Die gab es und die gibt es, wenn man in einer Stadt sagt: Hier sind jetzt Flächen, die dürfen nicht mehr bebaut werden. Damals war die Aufgabe, den Grüngürtel zu formen. Heute steht sein Schutz und die Weiterentwicklung im Vordergrund. Wir haben eine Anpassungsstrategie an den Klimawandel entwickelt, für die der Grüngürtel eine wichtige Basis ist. Was er bedeutet und dass es weitergeht, das muss die Bevölkerung mittragen. Und die Botschaft, dass wir die Infrastruktur der Stadt – den Interessenausgleich von Wohnungsbau, Mobilität und Grün – so gestalten müssen, dass die Städte im Zeichen des Klimawandels bewohnbar bleiben, kommt an.

Die Stadt braucht Grün, aber auch Wohnungen. Geht beides?
Das ist die Herausforderung dieser Generation – und die Herausforderung der neuen Stadtregierung, da Ausgleich zu finden. Die Frage nach dem „Ob“ stellt sich nicht – es muss gelingen! Wir sind mitten im Klimawandel. Wir müssen uns wappnen, es wird auch einmal Stürme geben, Starkregenperioden und extreme Hitzezeiten, hier in Frankfurt. Wir müssen jedes einzelne kleine Baugebiet betrachten, geht es hier oder geht es nicht. Und wenn wir es machen, müssen wir überlegen: Wie durchgrünen wir neue Gebiete, wie durchgrünen wir aber auch den Bestand? Wir haben dafür jetzt zehn Millionen Euro im Haushalt, zwei Millionen pro Jahr, zum Entsiegeln und Begrünen.
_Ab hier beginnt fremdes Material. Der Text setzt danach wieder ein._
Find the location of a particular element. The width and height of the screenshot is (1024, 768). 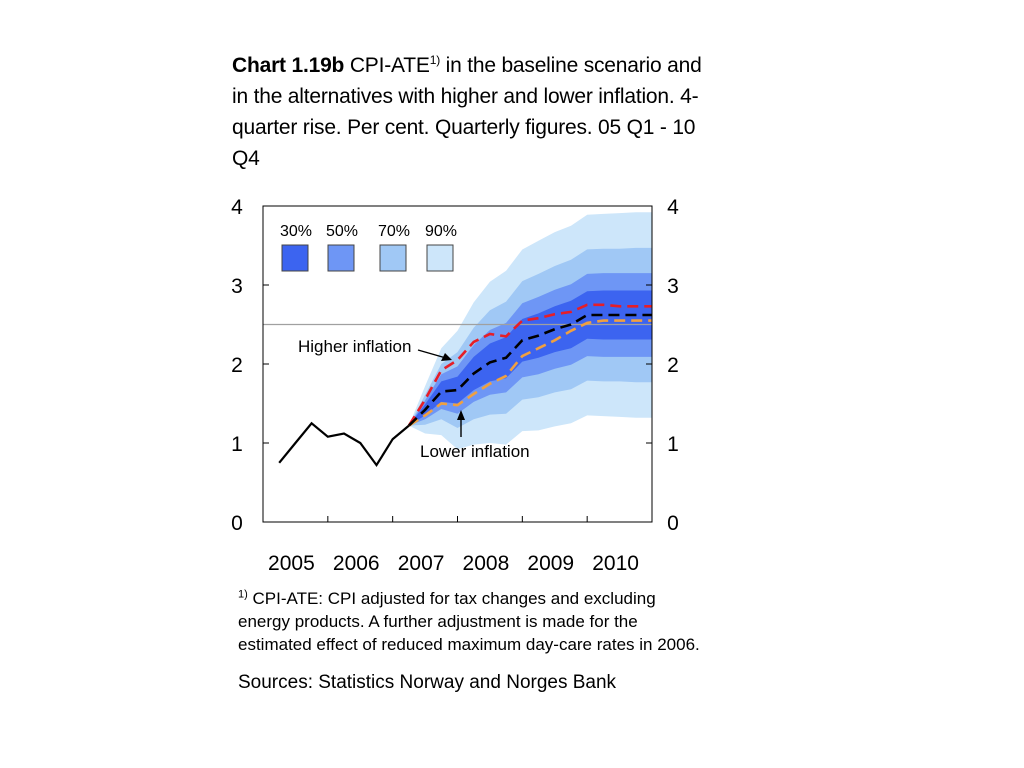

annotations: Higher inflation Lower inflation is located at coordinates (414, 399).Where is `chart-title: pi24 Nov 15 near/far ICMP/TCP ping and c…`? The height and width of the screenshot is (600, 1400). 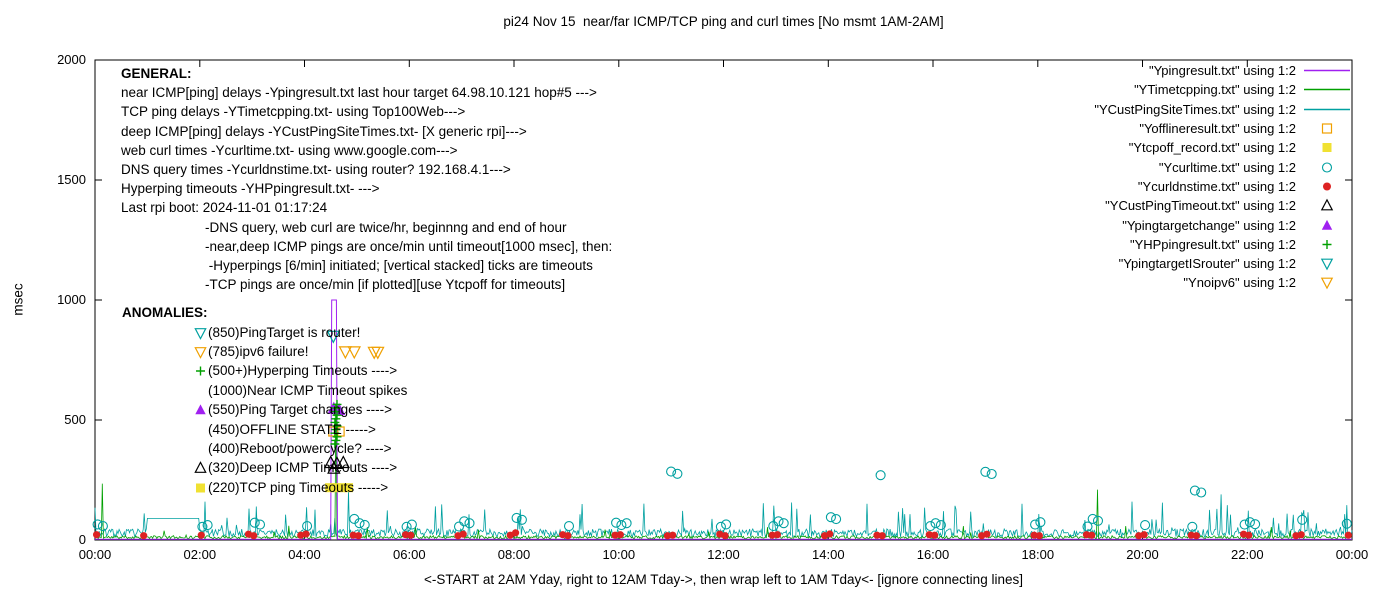
chart-title: pi24 Nov 15 near/far ICMP/TCP ping and c… is located at coordinates (724, 22).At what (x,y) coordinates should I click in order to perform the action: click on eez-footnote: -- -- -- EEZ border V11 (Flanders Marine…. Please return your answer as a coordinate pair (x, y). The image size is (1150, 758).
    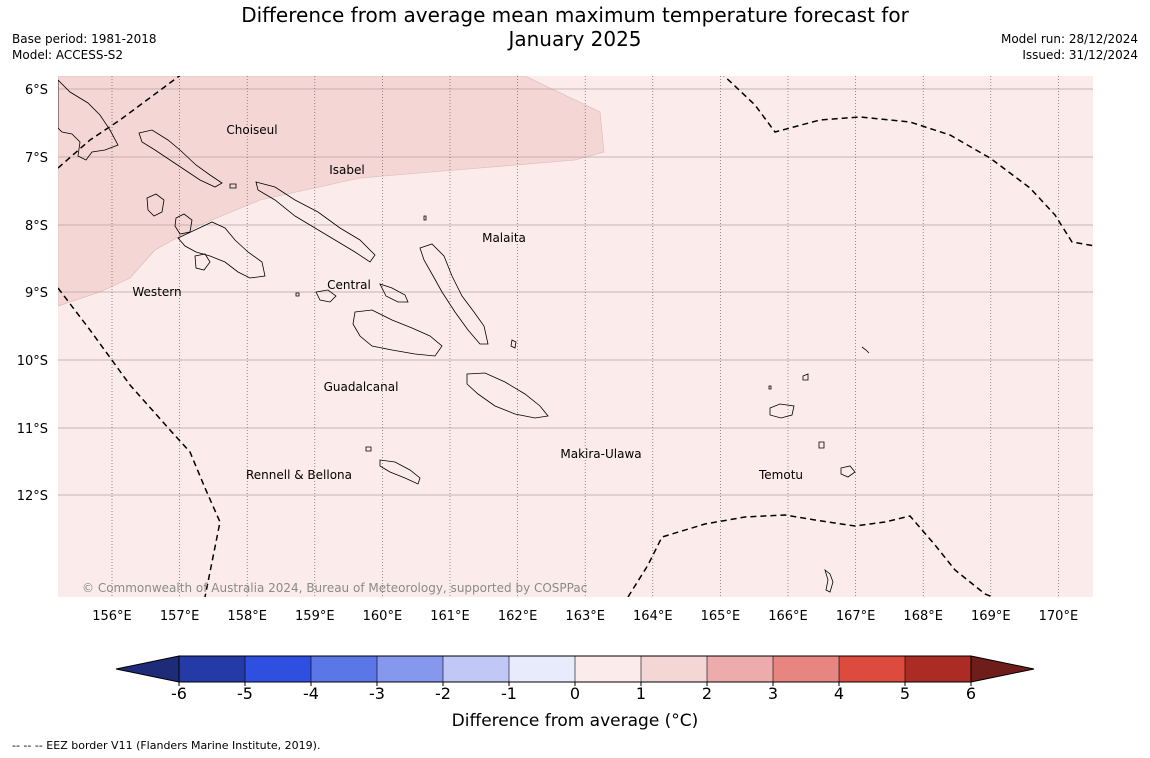
    Looking at the image, I should click on (166, 746). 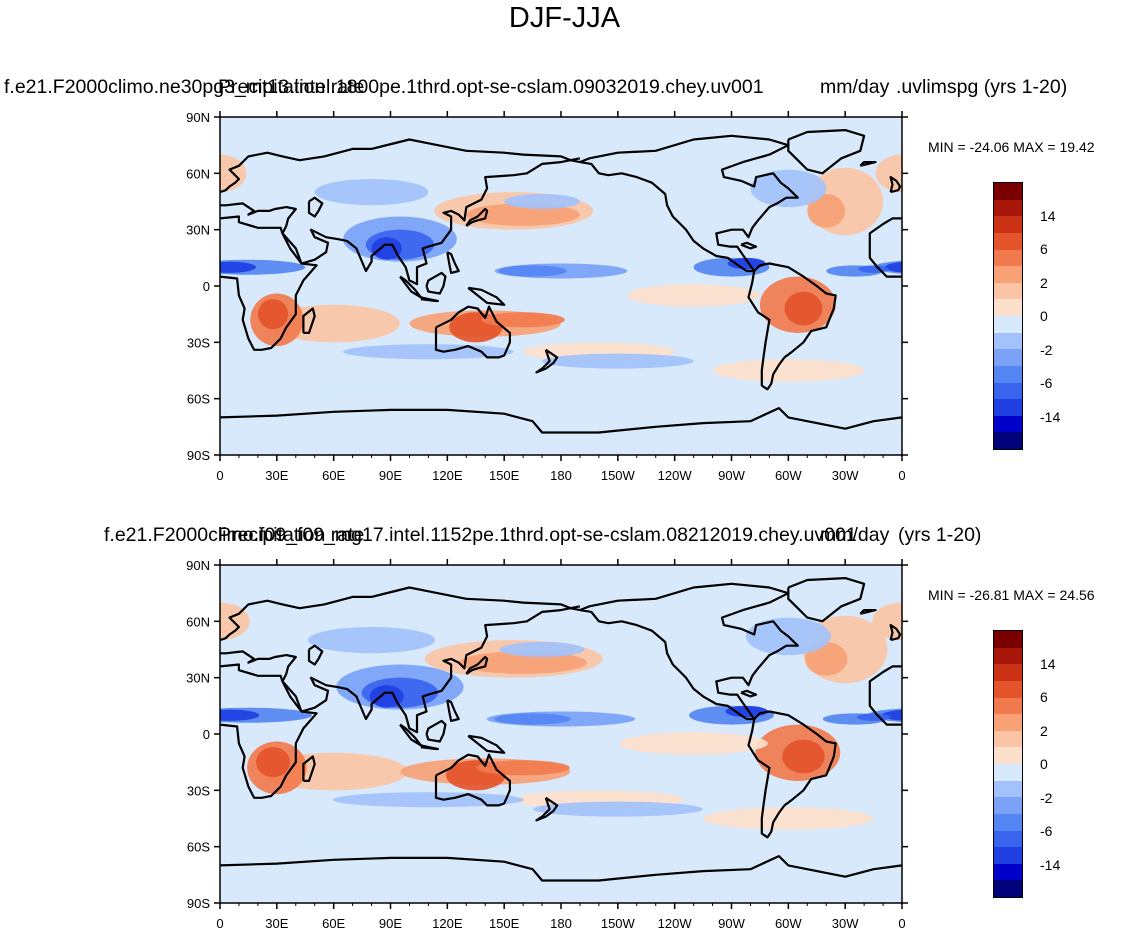 What do you see at coordinates (428, 800) in the screenshot?
I see `anomaly-sio-dry` at bounding box center [428, 800].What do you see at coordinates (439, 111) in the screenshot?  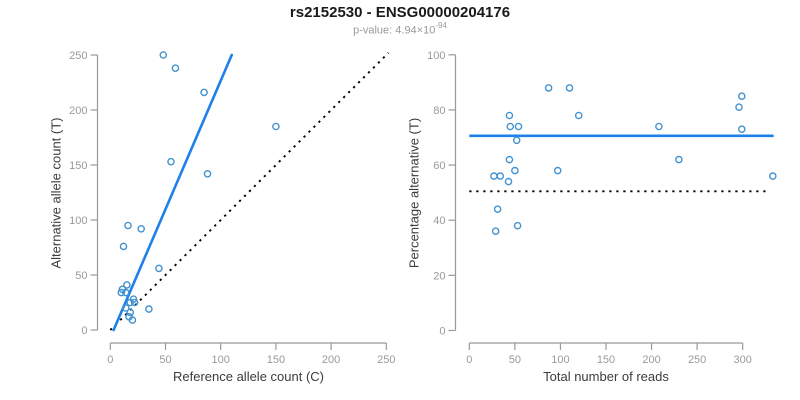 I see `y-tick-label: 80` at bounding box center [439, 111].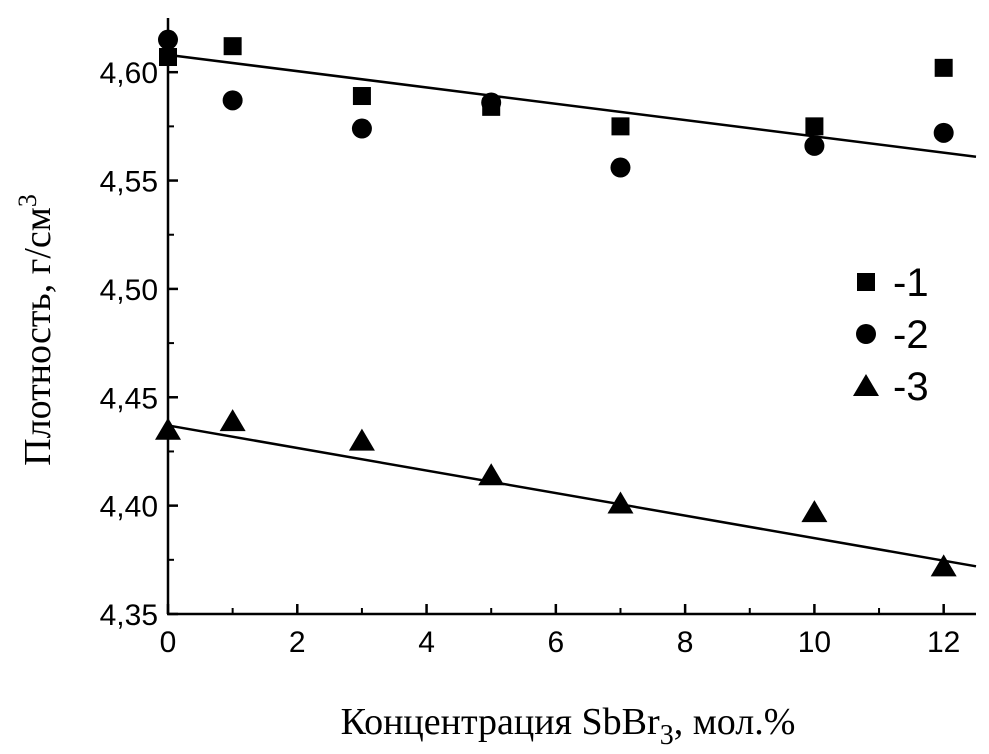 This screenshot has height=754, width=989. I want to click on legend: -1 -2 -3, so click(891, 335).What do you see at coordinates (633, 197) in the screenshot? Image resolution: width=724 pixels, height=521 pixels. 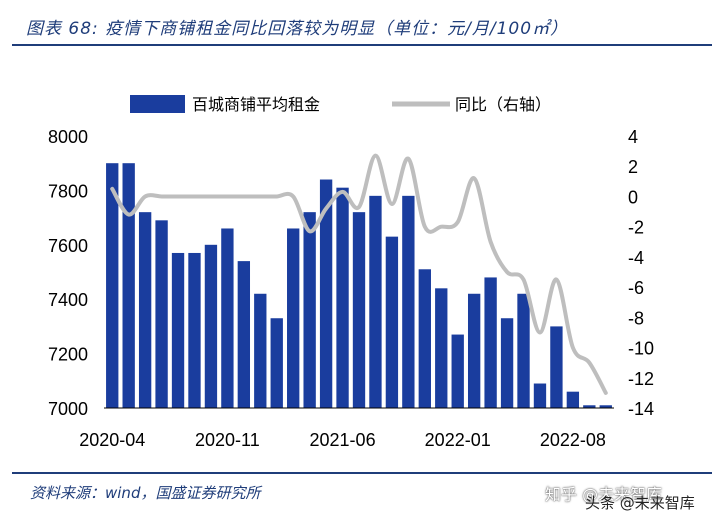 I see `right-axis-tick: 0` at bounding box center [633, 197].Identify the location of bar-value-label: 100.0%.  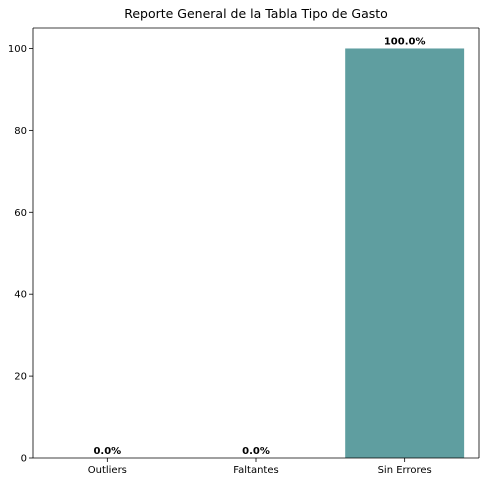
(405, 42).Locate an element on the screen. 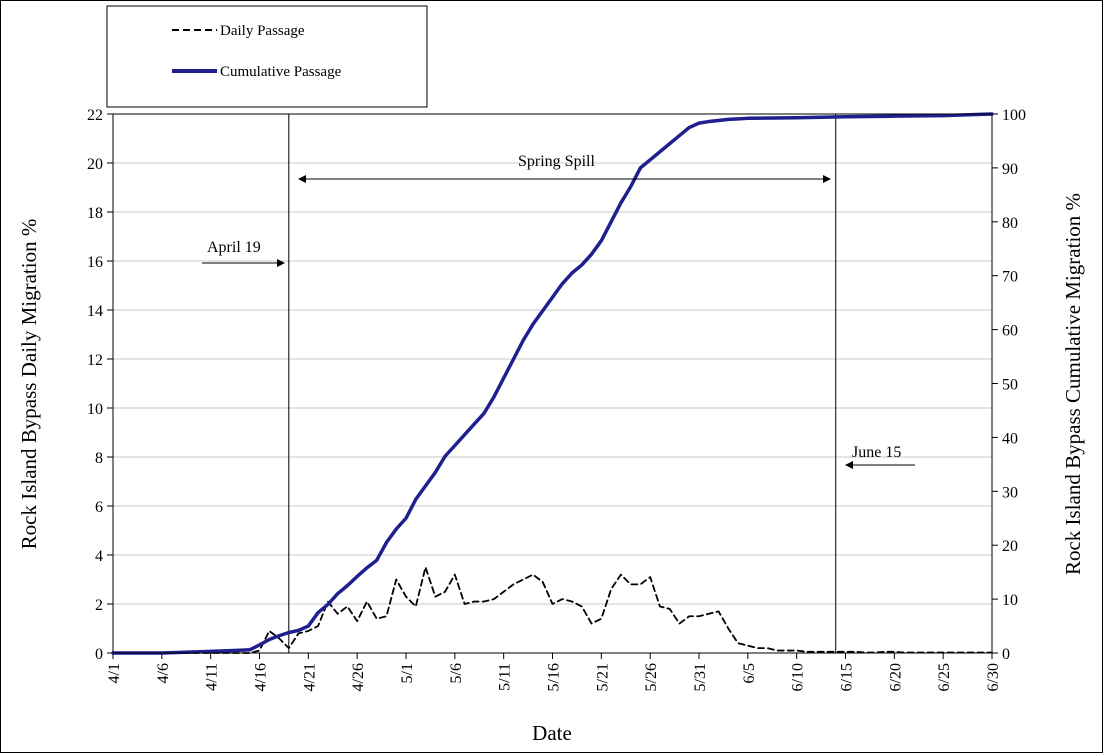 This screenshot has width=1103, height=753. x-tick-label: 6/5 is located at coordinates (750, 673).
In 25 Jahren: Wie viel Prozent mehr Grün haben wir und wie viel Prozent mehr Wohnungen?
Wenn es uns dann gelungen ist, den Grünanteil bei den 50 Prozent zu halten, die wir heute schon haben, dann sind wir richtig gut. Bauen ja, aber vernünftig. Wo wir versiegeln, müssen wir die gleiche Fläche durch Begrünung zurückerobern. Das müssen nicht immer Bäume sein, da geht es auch um Rasen zwischen Straßenbahnschienen, um Fassaden- und Dachbegrünung. Wir brauchen die großen Ideen für die Stadtentwicklung: einst das Wallservitut, heute den Grüngürtel und die neuen Parks wie jetzt am Hafen. Aber wir schauen auch ganz kleinteilig: Wo können wir grüne Inseln schaffen, in der Stadt, in den Stadtteilen, um die Aufenthaltsqualität zu verbessern?

Haben sie eigentlich den Grüngürtel schon einmal umrundet?
Mit dem Fahrrad ja, und in Etappen erwandert, aber nicht am Stück. Das wollten wir mal mit dem Journalisten Manuel Andrack machen, 24 Stunden. Aber er hat sich noch nicht gemeldet.

Glauben Sie, der Grüngürtel hat den Wert der Natur tiefer ins Bewusstsein der Frankfurter gebracht?
Wer den Grüngürtel kennenlernt, liebt ihn sofort. Wer ihn noch nicht kennt, den müssen wir an die Hand nehmen. Der Grüngürtel gehört zu Frankfurt wie Goethe, die Paulskirche und die Grüne Soße, aber wir müssen uns um ihn kümmern. Er ist keine Selbstverständlichkeit.